5 years old, Redditch
For five-year-old James from Redditch, his wish to go to Lapland, where he was surrounded by other kids with critical illnesses, allowed him to feel, in his words, “normal.”
Following a diagnosis of a rare blood disorder, James’ life has been far from normal, with his condition impacting the way he’s experienced Christmas. “We’ll plan to take him to Winter Wonderland or to see Father Christmas but he’ll be too poorly,” explained mum Lizzie. After missing out on the magic of Christmas, his wish to go to Lapland Finland allowed him to, “live a normal life for those three days.”
“It was devastating,” said Mum as she recounts what it was like being told that her six-month-old son had diamond blackfan anaemia: an extremely rare blood disorder that affects the body's bone marrow and disrupts red blood cell production. “We were told that his life expectancy wasn’t very long - his life flashed before us in an instant.”
James’ life quickly changed, as it became shaped by his condition: “He can't live a normal life, he can’t do normal things. He can’t stay round other people’s houses as they can’t give him his medication.” Unlike other children, the common cold often leads to a hospital stay for James.
Now at an age where he can understand that he’s different from his peers, James is aware of the consequences of his condition: “When he gets a runny nose, he tells me and his dad that he has to go to hospital.”
A life-limiting condition has a monumental impact on not just James but his siblings: “He has a 14-year-old brother, Josh. It affects him mentally because he wonders how long James has left. We don’t know how long he has left, so it has an impact on all of us.”
Despite it all, James is, as Mum told us, “Crazy and full of life!” A studious pupil, James loves school, reading, learning and writing. But most of all, James loves writing to Santa! “I’ve been to the post box four times in the last week,” said Mum.
Not only would James’ wish allow him to meet the big red man himself, but it would serve as a time for the whole family to spend together away from his condition: “It’s a break from his condition which is tiring for him.”

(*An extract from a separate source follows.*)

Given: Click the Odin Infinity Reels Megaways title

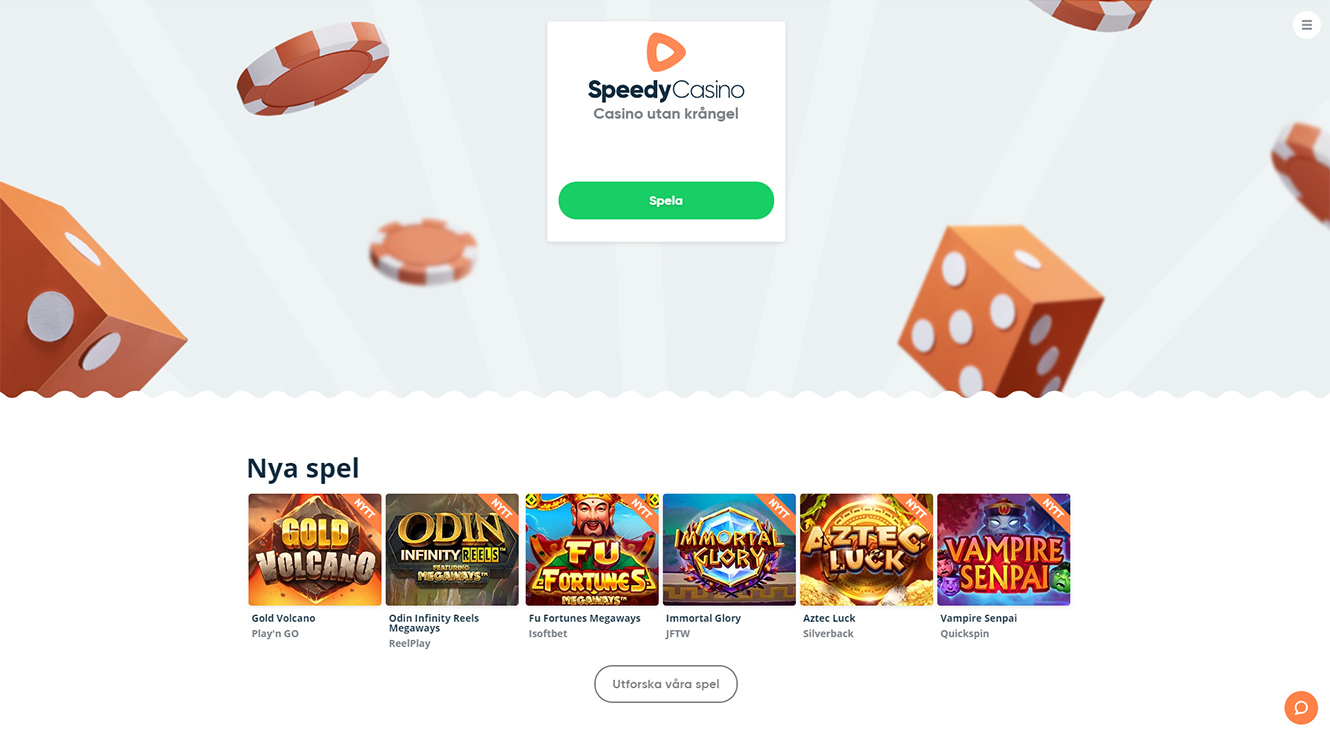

In the build-up to his wish, James’ household was beaming with anticipation. “We were anxious - if James gets poorly we’d have to put his health first. But we told him just before the wish. He was excited but he didn’t understand the true extent of it!”
The trip marks the first time that the family would be able to go on holiday abroad, making it even more special as he dives into a snowy landscape for the first time.
Fittingly, snow was one of the many parts that James loved about Lapland. “He said that his favourite part was the snow, Santa & his elves, the snow dogs, and playing with his new friends he made,” explained Mum.
How James' wish helped
Lapland restored what James’ rare blood condition had taken away from him: a sense of normality and festive childhood memories. “For those three days, he could just live a normal life. He could have snowball fights with his brother and just do what other kids do. James loved the fact that he was on holiday with children like him, who also had critical illnesses and disabilities. He said he felt ‘normal’.”
As mum told us, wishes are fundamental to the well-being of children like James:
"They might never get an opportunity to do something like this again. Some families can’t financially do it as it's not feasible. They have to give up work because of their children’s illnesses. A wish gives back to these families, to families like ours. We would never have the opportunity to do something like this normally. Thank you so much!"